A recent report by the United Nations Human Rights Council concerning the oppression by Bachar El Assad showed how men detained by government forces had been “subjected to blows to the genitals, forced oral sex, electroshocks and cigarette burns to the anus”.

Meanwhile, the recent study, “I wanted to die, Syria’s torture survivors speak out” carried out by Amnesty International through gathering testimonies of Syrian citizens, indicates how military forces rape the rebels with broken bottles and sharp objects.


Outside Conflict Countries

On other occasions, rapes are carried out for superstitious or fetish motives.  This is the case in Zimbabwe, where a large increase in male rapes carried out by women, were reported last year.

According to a study by the University of Zimbabwe, women who commit these crimes in the country, work with businessmen and assault the citizens in order to obtain their sperm and concoct potions in order to be successful in business.

In this case, the assaults were committed by injecting narcotics into the male’s body for his subsequent rape.

In some countries such as the USA, men have not been included in the definition of rape, until recently.  The old definition referred to it as “the carnal knowledge of a woman, forcibly and against her will.”

The new definition which includes male victims was approved at the beginning of the year, with the text “the penetration, no matter how slight, of the vagina or anus with any body part or object, or oral penetration by a sex organ of another person, without the consent of the victim.”

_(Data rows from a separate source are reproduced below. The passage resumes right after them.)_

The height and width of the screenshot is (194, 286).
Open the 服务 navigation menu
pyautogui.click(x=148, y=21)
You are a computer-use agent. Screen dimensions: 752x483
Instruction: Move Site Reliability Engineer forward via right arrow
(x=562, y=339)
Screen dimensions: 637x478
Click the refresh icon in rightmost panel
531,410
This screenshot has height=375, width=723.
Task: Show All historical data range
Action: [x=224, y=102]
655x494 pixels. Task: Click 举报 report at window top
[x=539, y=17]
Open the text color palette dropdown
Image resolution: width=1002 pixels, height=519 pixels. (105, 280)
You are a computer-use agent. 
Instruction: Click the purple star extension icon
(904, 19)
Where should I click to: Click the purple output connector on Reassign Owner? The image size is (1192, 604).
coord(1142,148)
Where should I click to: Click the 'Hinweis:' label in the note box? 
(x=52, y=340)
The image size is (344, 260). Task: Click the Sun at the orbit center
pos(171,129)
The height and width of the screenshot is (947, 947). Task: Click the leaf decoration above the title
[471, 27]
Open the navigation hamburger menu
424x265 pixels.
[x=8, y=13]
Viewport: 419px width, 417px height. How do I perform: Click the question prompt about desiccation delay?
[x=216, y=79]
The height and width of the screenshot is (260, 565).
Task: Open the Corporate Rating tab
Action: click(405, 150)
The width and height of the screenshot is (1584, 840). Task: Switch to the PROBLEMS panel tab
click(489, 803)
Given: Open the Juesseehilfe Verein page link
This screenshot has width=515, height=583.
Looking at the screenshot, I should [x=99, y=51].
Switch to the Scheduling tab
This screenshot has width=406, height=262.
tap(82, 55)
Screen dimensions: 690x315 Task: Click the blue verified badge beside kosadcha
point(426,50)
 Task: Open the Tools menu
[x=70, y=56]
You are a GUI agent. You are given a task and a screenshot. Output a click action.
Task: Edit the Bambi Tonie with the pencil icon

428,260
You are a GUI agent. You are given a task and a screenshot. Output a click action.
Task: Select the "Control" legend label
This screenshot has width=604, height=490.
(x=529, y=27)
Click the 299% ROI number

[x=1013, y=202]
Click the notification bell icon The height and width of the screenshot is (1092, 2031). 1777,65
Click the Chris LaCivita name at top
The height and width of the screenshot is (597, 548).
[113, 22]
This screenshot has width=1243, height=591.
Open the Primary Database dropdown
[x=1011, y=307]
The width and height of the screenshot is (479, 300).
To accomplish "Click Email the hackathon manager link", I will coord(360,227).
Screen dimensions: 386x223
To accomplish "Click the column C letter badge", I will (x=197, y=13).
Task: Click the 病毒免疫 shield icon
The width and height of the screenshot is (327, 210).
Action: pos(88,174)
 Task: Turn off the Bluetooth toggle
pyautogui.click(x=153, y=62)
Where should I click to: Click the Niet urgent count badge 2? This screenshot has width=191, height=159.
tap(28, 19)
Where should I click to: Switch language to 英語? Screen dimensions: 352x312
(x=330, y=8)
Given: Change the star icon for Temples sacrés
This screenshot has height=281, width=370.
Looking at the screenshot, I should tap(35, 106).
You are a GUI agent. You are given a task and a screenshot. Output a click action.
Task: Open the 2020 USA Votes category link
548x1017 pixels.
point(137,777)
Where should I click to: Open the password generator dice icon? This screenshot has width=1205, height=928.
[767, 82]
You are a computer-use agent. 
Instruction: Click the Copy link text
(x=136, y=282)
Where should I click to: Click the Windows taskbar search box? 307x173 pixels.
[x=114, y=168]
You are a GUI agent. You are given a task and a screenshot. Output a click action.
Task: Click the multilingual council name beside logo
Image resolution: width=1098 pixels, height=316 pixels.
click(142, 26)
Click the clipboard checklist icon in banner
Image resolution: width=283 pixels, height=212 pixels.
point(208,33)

Before this change took place, rape statistics did not include men.  However, according to the “National Crime Victimization Survey” it is estimated that 11% of the country’s rape victims had been men.

In the case of Great Britain, a study carried out by the School of Medicine at the University of London assured that 3% of men had been victims of rape, although it indicates that the actual figures will be much higher due to victims remaining silent.

To put an end to situations such as this, humanitarian organisations such as Amnesty International have asked the International Criminal Court (CPI) to “ interpret and apply (the legislation) to men and women equally concerning crimes of rape and sexual violence, as required by its own statutes and as a matter of international rights of human rights.”